■ **Problem description**:
In the data below, set down exactly the lines from the one containing "Given: Click the Дт/Кт icon in row 2" up to and including the one containing "This screenshot has height=806, width=1099.". Leave the pictures out.

"""

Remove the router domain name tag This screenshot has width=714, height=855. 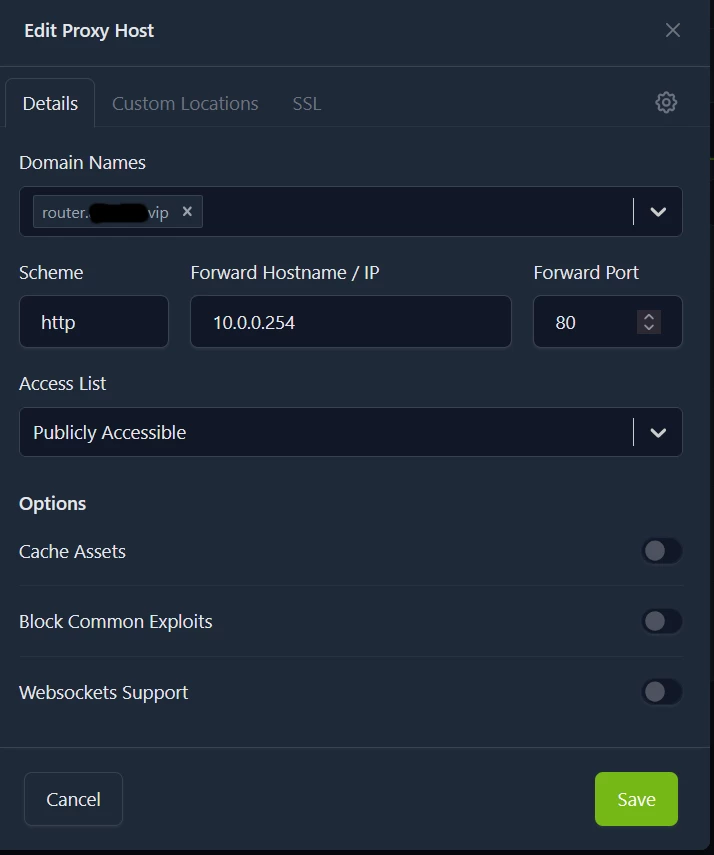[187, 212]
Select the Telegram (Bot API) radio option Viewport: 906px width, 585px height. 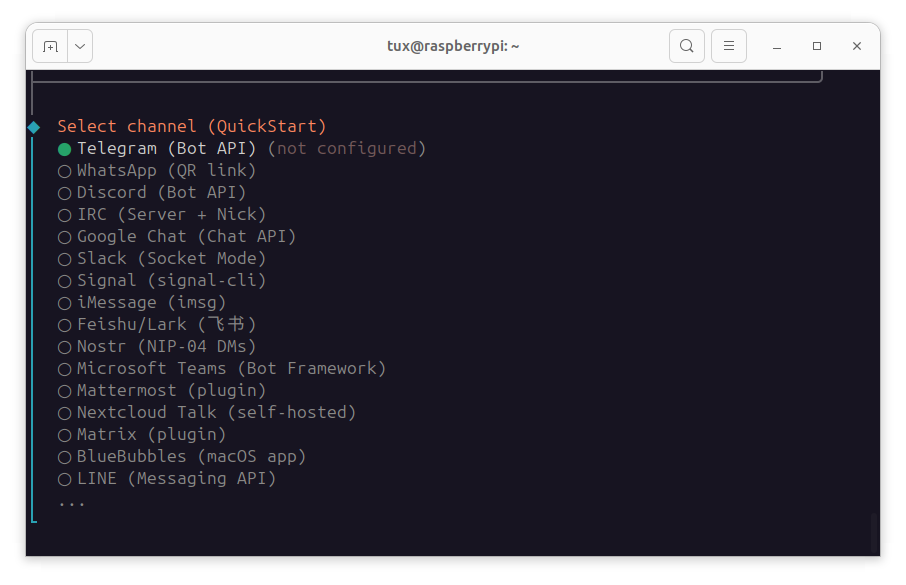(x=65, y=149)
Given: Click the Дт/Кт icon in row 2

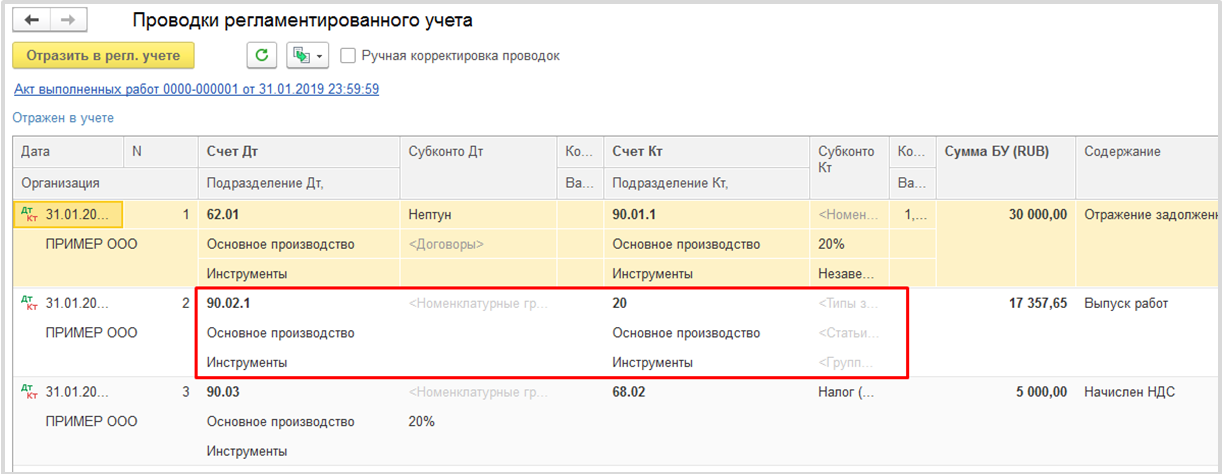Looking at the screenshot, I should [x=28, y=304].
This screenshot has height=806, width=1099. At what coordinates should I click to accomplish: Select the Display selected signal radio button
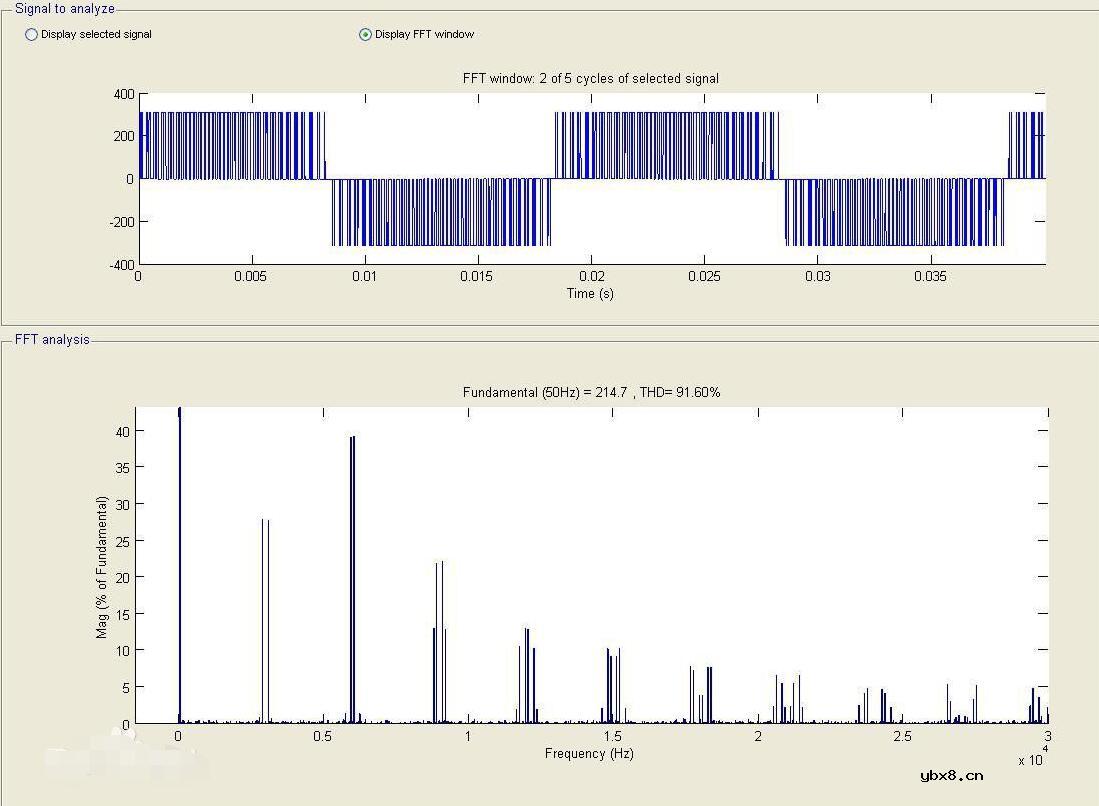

"""
"""

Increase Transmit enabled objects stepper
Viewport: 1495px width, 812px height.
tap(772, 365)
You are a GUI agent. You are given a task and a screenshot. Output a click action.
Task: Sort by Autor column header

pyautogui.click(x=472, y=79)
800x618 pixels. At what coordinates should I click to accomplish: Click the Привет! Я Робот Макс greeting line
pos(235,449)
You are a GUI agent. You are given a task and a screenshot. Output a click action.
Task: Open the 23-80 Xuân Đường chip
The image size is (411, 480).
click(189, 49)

"""

■ **Problem solution**:
Given: Click the Дт/Кт icon in row 2

Looking at the screenshot, I should [x=28, y=304].
This screenshot has height=806, width=1099. At what coordinates should I click to accomplish: Select the Display selected signal radio button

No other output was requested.